Data supplied>
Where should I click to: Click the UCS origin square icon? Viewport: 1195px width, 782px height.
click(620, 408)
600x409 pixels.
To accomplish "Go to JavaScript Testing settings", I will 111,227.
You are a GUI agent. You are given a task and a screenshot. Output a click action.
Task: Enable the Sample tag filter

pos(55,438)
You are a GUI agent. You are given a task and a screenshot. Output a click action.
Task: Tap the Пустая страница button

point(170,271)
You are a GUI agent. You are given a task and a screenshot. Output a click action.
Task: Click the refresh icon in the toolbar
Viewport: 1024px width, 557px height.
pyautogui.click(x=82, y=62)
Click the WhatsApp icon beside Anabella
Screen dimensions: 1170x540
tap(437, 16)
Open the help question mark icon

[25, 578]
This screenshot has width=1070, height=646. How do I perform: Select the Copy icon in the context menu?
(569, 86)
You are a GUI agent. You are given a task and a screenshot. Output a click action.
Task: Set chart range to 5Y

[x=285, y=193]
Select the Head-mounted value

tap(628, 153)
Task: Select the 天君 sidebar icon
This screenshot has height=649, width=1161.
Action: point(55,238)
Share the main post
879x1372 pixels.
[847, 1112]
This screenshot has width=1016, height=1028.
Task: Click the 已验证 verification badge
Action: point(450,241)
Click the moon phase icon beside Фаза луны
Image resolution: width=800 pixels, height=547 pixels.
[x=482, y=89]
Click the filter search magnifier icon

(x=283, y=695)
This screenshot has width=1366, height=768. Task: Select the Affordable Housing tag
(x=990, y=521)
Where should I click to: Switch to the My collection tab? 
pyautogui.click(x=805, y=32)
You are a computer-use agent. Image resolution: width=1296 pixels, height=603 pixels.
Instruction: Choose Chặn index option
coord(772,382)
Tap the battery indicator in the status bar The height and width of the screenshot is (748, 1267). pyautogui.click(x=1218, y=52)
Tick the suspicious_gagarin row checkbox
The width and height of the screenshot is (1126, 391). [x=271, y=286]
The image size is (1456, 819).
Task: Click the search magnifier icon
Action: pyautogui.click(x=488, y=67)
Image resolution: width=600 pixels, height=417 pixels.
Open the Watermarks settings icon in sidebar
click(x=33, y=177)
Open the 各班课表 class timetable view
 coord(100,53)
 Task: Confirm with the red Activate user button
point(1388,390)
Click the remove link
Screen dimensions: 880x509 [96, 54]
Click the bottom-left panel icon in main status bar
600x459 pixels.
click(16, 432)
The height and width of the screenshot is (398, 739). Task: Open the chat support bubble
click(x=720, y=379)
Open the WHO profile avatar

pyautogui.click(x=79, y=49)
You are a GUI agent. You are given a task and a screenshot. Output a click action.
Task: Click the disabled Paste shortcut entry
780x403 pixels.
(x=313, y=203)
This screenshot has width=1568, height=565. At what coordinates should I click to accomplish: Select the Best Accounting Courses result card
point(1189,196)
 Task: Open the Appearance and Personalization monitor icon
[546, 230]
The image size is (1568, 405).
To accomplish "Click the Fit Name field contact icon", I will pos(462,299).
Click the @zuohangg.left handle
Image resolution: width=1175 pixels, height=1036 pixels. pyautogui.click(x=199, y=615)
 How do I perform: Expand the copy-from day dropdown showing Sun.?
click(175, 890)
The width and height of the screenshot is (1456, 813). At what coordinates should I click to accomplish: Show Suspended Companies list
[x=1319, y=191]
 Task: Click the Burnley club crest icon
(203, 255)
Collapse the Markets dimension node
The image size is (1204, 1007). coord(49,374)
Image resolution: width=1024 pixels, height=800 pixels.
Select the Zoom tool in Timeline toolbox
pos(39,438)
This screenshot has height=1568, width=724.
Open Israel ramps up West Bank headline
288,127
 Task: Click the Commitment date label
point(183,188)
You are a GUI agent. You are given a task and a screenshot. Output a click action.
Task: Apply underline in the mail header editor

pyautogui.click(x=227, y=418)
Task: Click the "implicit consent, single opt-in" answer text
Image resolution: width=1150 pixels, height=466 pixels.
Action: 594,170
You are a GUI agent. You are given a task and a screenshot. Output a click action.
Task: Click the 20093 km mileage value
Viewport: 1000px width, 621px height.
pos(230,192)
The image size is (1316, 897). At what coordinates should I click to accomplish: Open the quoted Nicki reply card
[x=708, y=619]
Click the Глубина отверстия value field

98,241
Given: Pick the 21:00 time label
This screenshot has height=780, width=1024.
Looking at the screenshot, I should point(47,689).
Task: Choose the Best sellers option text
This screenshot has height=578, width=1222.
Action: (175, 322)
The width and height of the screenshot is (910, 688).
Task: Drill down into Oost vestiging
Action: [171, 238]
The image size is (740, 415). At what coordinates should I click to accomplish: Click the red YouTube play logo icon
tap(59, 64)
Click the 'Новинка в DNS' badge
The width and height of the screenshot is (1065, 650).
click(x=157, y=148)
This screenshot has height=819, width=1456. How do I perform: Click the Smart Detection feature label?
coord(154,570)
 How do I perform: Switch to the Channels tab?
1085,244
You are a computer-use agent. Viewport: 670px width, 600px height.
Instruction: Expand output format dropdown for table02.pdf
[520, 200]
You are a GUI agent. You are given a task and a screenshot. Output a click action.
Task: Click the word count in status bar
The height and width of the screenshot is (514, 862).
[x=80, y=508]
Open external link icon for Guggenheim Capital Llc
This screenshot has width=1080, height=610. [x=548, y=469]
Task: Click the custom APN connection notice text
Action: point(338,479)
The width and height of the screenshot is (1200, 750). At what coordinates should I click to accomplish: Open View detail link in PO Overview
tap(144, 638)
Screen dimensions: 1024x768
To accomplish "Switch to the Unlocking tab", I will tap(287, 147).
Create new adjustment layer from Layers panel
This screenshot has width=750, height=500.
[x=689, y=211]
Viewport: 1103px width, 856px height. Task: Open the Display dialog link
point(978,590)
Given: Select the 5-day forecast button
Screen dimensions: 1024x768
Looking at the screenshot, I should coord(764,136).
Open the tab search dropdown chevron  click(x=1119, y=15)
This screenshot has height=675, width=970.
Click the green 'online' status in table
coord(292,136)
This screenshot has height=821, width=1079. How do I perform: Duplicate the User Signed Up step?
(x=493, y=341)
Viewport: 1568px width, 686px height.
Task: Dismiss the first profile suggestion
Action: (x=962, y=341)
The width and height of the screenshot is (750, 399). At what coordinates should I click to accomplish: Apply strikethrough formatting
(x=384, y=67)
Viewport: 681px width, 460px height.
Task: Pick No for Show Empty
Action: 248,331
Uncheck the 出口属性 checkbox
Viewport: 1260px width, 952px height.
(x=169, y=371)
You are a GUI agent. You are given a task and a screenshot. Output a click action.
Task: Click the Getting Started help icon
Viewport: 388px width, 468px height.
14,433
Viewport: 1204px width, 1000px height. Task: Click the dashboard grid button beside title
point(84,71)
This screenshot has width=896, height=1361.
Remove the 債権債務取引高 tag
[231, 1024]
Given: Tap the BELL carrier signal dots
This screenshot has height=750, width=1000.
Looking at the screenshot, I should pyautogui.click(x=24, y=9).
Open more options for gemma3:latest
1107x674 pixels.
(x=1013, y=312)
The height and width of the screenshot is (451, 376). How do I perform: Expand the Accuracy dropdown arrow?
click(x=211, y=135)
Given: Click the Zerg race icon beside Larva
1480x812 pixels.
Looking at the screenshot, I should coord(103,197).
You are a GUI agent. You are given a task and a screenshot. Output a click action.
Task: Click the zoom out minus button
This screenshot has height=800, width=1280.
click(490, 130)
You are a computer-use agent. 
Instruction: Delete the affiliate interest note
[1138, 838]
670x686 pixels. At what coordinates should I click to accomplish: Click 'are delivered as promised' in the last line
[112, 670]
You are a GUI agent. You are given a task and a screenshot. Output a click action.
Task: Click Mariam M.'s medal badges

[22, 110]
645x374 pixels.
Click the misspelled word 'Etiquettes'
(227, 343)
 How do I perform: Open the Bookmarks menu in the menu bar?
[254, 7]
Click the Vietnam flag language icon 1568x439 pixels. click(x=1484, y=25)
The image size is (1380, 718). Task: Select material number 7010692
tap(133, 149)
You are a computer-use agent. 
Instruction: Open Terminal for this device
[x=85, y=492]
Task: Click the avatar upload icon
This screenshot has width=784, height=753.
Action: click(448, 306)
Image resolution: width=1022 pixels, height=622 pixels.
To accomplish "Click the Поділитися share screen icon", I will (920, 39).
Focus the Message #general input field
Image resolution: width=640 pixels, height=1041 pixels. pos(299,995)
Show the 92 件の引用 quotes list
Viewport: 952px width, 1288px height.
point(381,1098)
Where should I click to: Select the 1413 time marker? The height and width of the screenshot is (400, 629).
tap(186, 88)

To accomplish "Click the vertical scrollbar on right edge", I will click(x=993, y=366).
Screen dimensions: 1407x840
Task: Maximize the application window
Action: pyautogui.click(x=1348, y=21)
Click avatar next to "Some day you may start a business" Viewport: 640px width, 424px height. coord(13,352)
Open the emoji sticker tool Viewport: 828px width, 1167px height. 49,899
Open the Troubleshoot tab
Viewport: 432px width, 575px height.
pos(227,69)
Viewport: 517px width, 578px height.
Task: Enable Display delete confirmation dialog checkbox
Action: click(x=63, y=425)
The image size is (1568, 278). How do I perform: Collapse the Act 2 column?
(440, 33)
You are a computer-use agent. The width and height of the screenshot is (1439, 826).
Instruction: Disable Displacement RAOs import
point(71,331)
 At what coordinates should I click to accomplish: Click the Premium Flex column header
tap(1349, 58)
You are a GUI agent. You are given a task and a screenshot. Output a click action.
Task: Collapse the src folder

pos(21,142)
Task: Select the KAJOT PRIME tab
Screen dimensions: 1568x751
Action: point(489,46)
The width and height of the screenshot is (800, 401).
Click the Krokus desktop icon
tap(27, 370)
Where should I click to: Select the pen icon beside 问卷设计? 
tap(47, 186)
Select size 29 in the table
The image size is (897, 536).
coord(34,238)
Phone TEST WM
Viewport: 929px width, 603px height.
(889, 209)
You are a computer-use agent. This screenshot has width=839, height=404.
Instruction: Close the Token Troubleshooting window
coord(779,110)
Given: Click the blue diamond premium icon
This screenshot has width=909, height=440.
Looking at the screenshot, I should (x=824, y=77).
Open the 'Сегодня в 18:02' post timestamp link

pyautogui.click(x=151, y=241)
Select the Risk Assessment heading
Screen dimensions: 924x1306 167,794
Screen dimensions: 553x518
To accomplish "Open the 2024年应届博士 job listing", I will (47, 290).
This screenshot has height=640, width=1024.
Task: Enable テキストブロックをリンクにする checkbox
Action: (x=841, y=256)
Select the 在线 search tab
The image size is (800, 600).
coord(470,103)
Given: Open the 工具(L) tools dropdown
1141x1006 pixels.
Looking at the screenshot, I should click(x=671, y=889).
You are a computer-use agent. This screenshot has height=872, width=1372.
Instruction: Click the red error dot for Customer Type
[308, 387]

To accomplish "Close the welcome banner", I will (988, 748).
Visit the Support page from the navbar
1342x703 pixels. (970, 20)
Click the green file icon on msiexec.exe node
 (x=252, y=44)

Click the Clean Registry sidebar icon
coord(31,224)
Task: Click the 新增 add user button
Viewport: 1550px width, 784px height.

Exercise description> Copy out only the lines above from the one with "Screen dimensions: 553x518" to the one with "Given: Open the 工具(L) tools dropdown", inclusive, exactly as they stand.

Task answer>
Screen dimensions: 553x518
To accomplish "Open the 2024年应届博士 job listing", I will (47, 290).
This screenshot has height=640, width=1024.
Task: Enable テキストブロックをリンクにする checkbox
Action: (x=841, y=256)
Select the 在线 search tab
The image size is (800, 600).
coord(470,103)
Given: Open the 工具(L) tools dropdown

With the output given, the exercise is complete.